14/05/2012

évasion

Dans son dernier livre traduit en français, Animal du cœur, Herta Müller parle du désir d’évasion sous le régime de terreur de Ceausescu :

« Tout le monde vivait d’idées d’évasion. On voulait traverser le Danube à la nage jusqu’à ce que l’eau devienne un pays étranger. Courir après le maïs jusqu’à ce que le sol devienne étranger. (…) On le voyait à leurs mains : ils s’achèteraient bientôt des ballons, fragiles oiseaux faits de draps et de jeunes arbres. Ils espéraient, pour s’envoler, que le vent ne s’arrêterait pas de souffler. On le voyait à leurs lèvres : ils dépenseraient bientôt tout leur argent pour parler à voix basse avec un garde-barrière. Ils monteraient dans des trains de marchandises pour quitter le pays » (p. 55).

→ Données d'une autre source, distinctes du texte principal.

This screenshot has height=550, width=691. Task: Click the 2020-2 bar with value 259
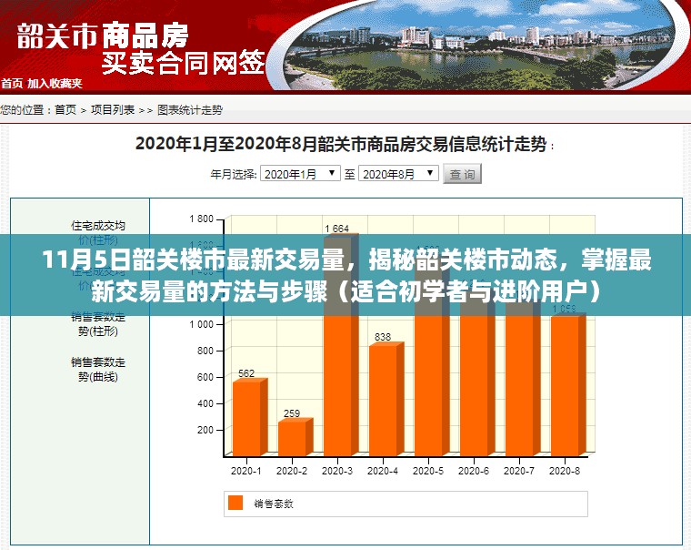click(x=292, y=438)
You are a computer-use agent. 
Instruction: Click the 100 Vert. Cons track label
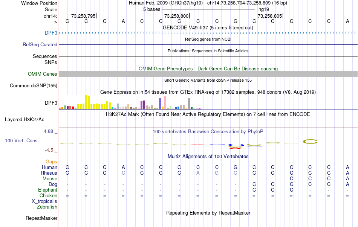21,140
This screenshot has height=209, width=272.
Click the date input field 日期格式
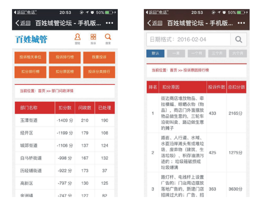189,40
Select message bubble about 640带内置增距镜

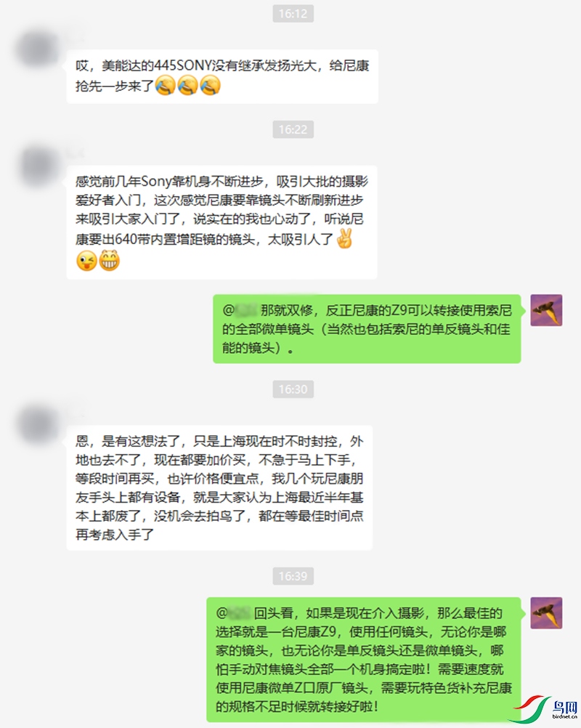pyautogui.click(x=222, y=222)
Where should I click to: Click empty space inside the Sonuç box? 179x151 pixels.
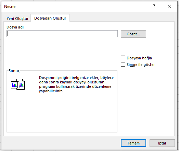tap(62, 113)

Cette évocation, cette entrée en matière, celle du souvenir de la narratrice peut à mon avis rendre compte de ce qu’est la passion humaine de la liberté chez Herta Müller : liberté de vivre, de bouger, de respirer l'air d'un pays sans dictature. Car l’expression de la liberté chez Müller est toujours issue de la censure. Elle apparaît accompagnée par un sentiment de peur qui sépare nettement le dictateur et les autres : « On sentait le dictateur et ses gardes qui planaient au-dessus de tous les secrets des projets de fuite, on les sentait à l’affût, en train d’inspirer de la peur ». Le jeu, comme le nomme Müller, des hypothèses successives a lieu. Le présent est alors dédoublé en citation du passé, et donc, à peine perçu dans la spontanéité du moment : il demeure une répétition, une reconnaissance de quelque chose qui est déjà arrivé (menace, interrogatoire etc), mais qui est susceptible malgré tout de créer l’événement qui revient.

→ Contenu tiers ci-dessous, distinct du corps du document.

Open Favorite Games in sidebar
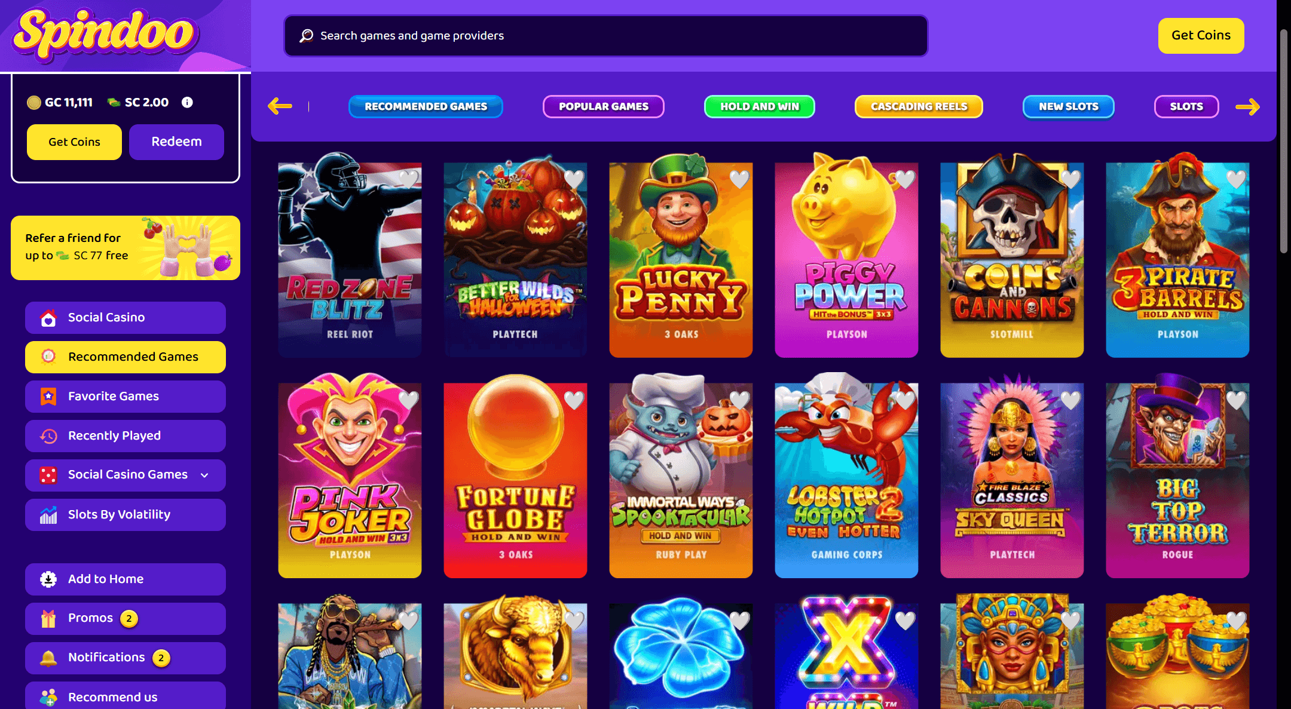The image size is (1291, 709). (126, 397)
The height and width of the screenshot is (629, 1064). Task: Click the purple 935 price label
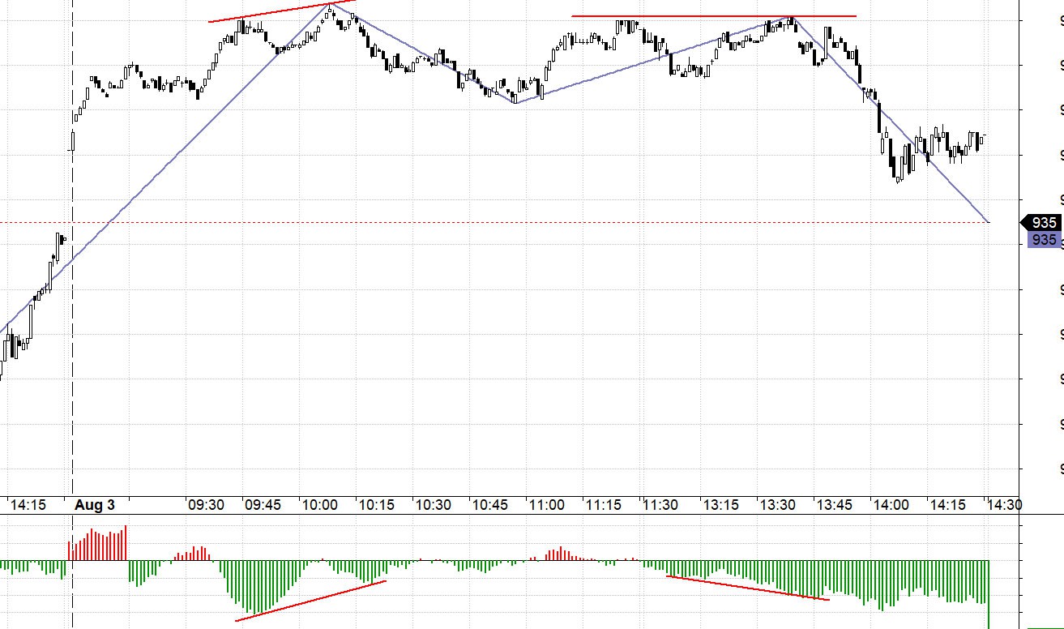click(1043, 240)
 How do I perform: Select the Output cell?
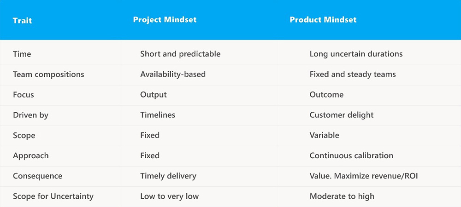point(154,95)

Chacun de nous a ressenti cette inquiétante impression qui fait que tous les gestes que nous posons et tous les mots que nous disons dans un « ici et maintenant » semblent destinés à faire écho à un moment passé, sans que rien n’en soit retranché, oublié ou modifié. Nous sentons que nous choisissons et que nous voulons, mais que nous ne choisissons que ce qui a déjà été choisi par nous et que nous ne voulons que ce qui reste déjà joué. Il y aurait de cet inévitable dans le récit de Müller, de cette soumission à contre cœur à ce qui arrive comme déjà advenu. Pourtant, le présent nous rappelle quelque chose en tant que répétition du passé, mais n’en sera jamais la parfaite réplique. Il fait plutôt signe à un événement que la mémoire cherche en vain, que la conscience n’arrive pas à accueillir totalement. Nous nous souvenons, bien entendu, mais de quoi ? Certes, ce moment, nous l’avons vécu, mais pas exactement comme il nous revient là, dans l’ici et maintenant. Il nous faudrait alors partir à la recherche d’un « comment cela s’est passé » ou d’un « comment cela ne s’est peut-être pas passé ». L’incertitude demeure. Le souvenir du présent n’est jamais un simple retour du même, il est retour d’un passé flou, indéfinissable, qui se remanifeste sans que l’on soit pourtant bien capable de se souvenir véritablement ce dernier. Il est « tous les possibles du temps », pour le dire avec Sibony.

L’œuvre entière de Picasso, par exemple, construit entre les différentes périodes de création ces « possibles du temps », qui ne cessent de créer des réminiscences entres des toiles et des sculptures, de provoquer des effets de « déjà vu », qui font que plus le visiteur regarde et re-regarde l’œuvre, plus il a l’impression d’assister à une immense reprise, d’avoir déjà vu cela quelque part. C’est l’impression que j’ai eue hier à l’exposition Picasso à AGO à Toronto. J’irai jusqu’à dire que plus je voyais, plus je me laissais emporter par les répétitions, moins je voyais. Ceux qui tenaient un appareil audio-guide collé à leur oreille, parvenaient-ils à « voir » quelque chose ? Disons qu’entre le désir de savoir, d’entendre une voix enregistrée vous expliquer Picasso, et l’envie d’évasion dans un « lieu » inconnu par le biais de ces toiles, reste indéniable la force de l’artiste – peintre, penseur ou écrivain – qui nous livre la réalité autrement. Ce qui se présente à nous, oui, c’est « un présent réminiscent », mais qui nous rappelle la possibilité d'éternité de chaque menu instant.